@maQiavel
C’est assez paradoxal que tu poses ce genre de question, toi qui ne croit pas trop au libre-arbitre par ailleurs, ayant plutôt une pensée strictement déterministe.
De mon point de vue, pour moi qui suit opposé, je pense que l’euthanasie est impossible à légaliser pour des raisons pratiques.
La loi veut que si quelqu’un meurt, il y a toujours une enquête sur les circonstances de sa mort, pour en déterminer la cause. Si c’est un suicide, et que personne n’y a poussé, bon, ok, il est le seul responsable. Rien n’empêche quiconque de se suicider de son propre chef. C’est une liberté qui ne nécessite l’intervention de personne. Or l’on constate que les personnes âgées, malgré cette liberté, se suicident peu, c’est donc qu’il semble que les gens ont en général envie de vivre leur vie jusqu’au bout.

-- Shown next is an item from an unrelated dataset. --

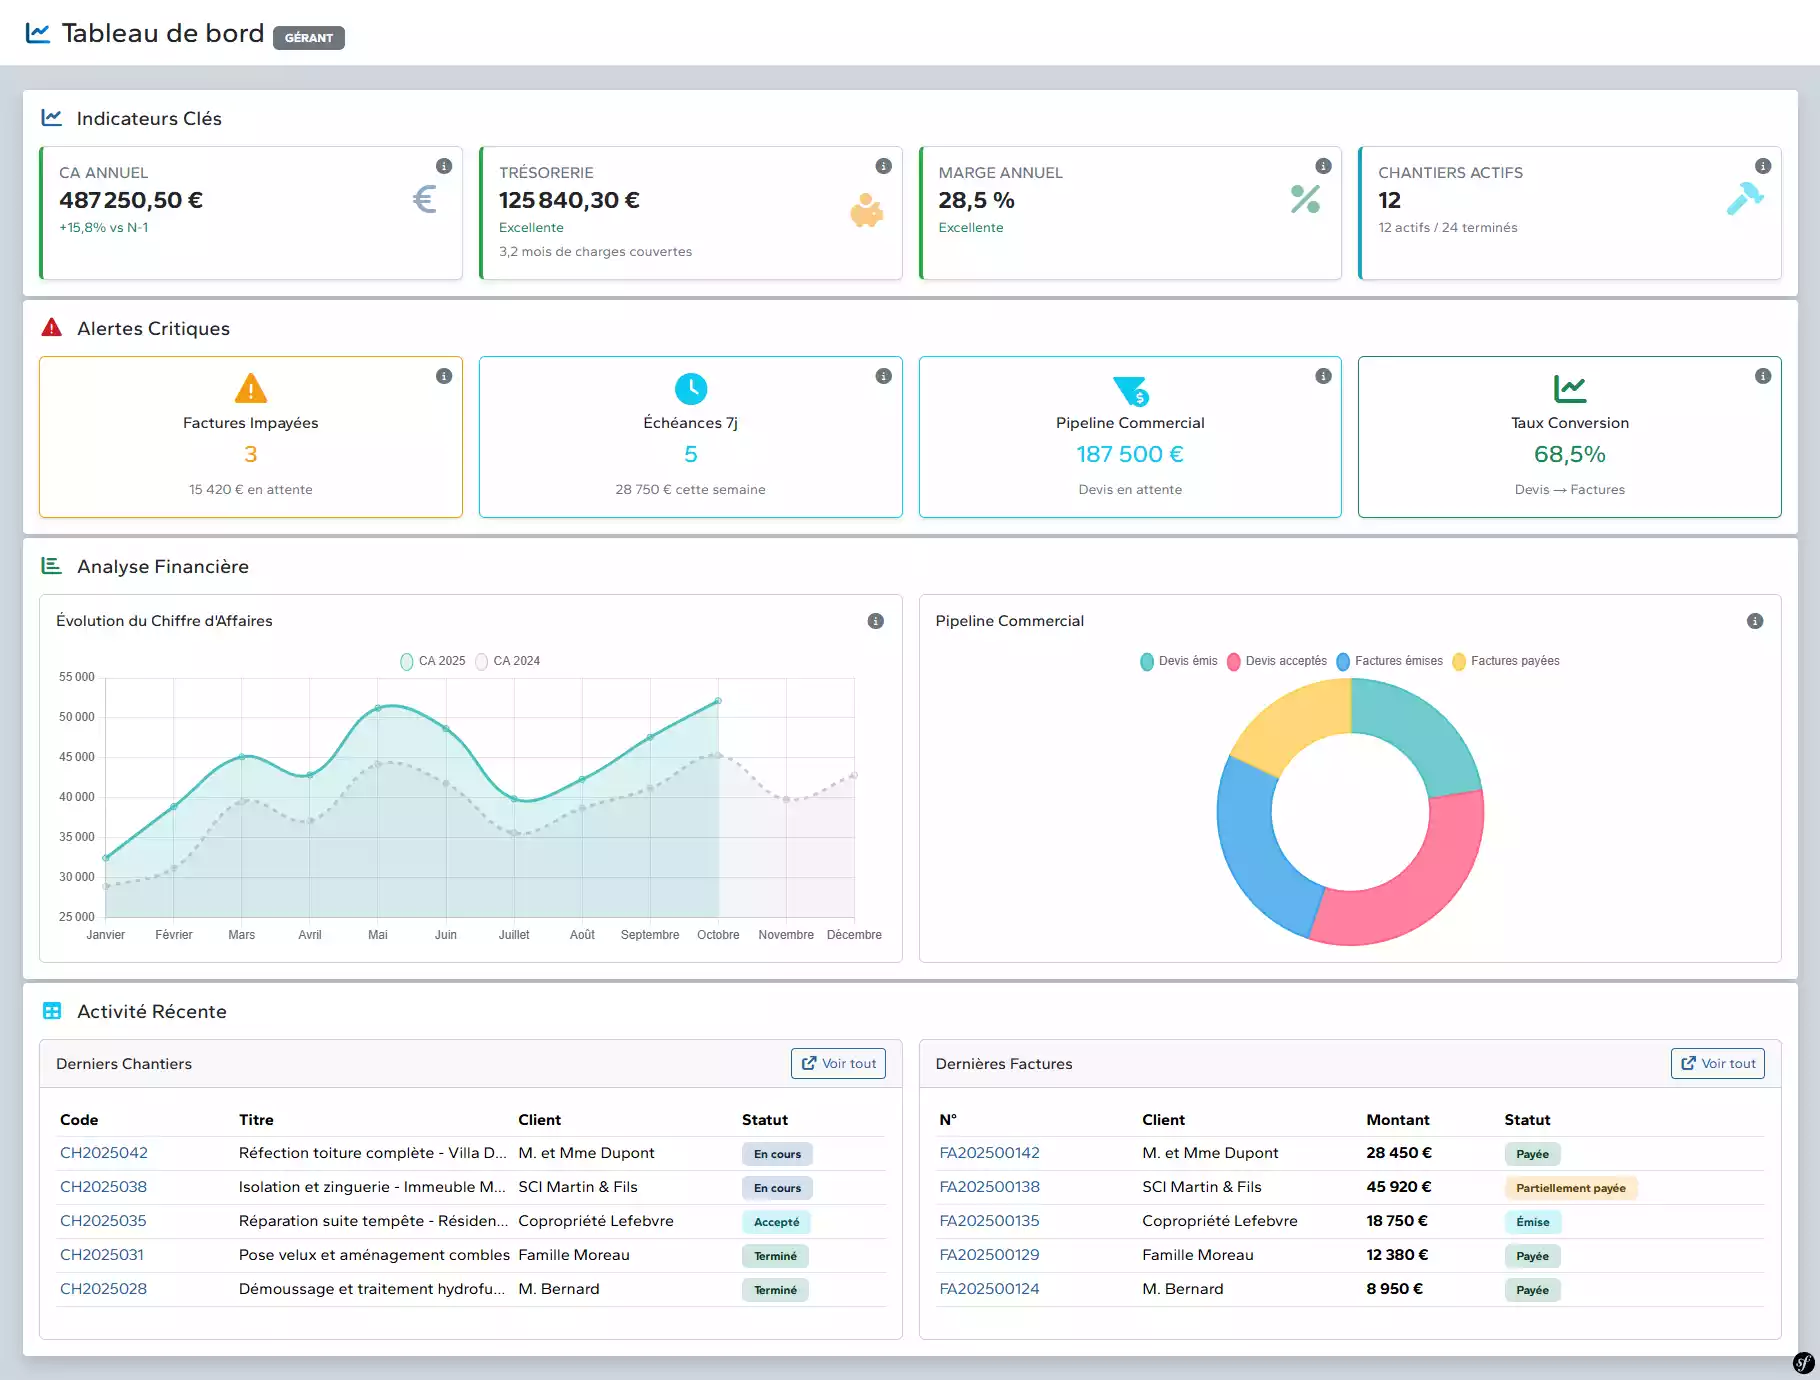
Task: Open invoice FA202500138 link
Action: tap(989, 1187)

Maintenant, avec un dispositif d’euthanasie, comment ferait-on ? Celui qui proposeraient le suicide à quelqu’un en situation de faiblesse, ne ferait-il pas de l’abus de faiblesse, ne ferait-il pas une provocation à la mort d’autrui ? S’il s’arrange pour hériter de la personne, suite à sa mort, n’a-t-il pas intérêt à le voir mourir ? Ou s’il le fait parce qu’il hait la personne en question ? Par harcèlement, c’est tout-à-fait possible de pousser quelqu’un au suicide. Comment pourrait-on condamner ce genre de déviance dans le cadre d’un dispositif d’euthanasie ?
Il faut rester simple : on ne naît qu’une fois, sans le choisir, on ne meurt qu’une fois, sans le choisir non plus. Le rôle du médecin est de soigner, c’est dans le serment d’Hypocrate, il n’est pas de donner la mort.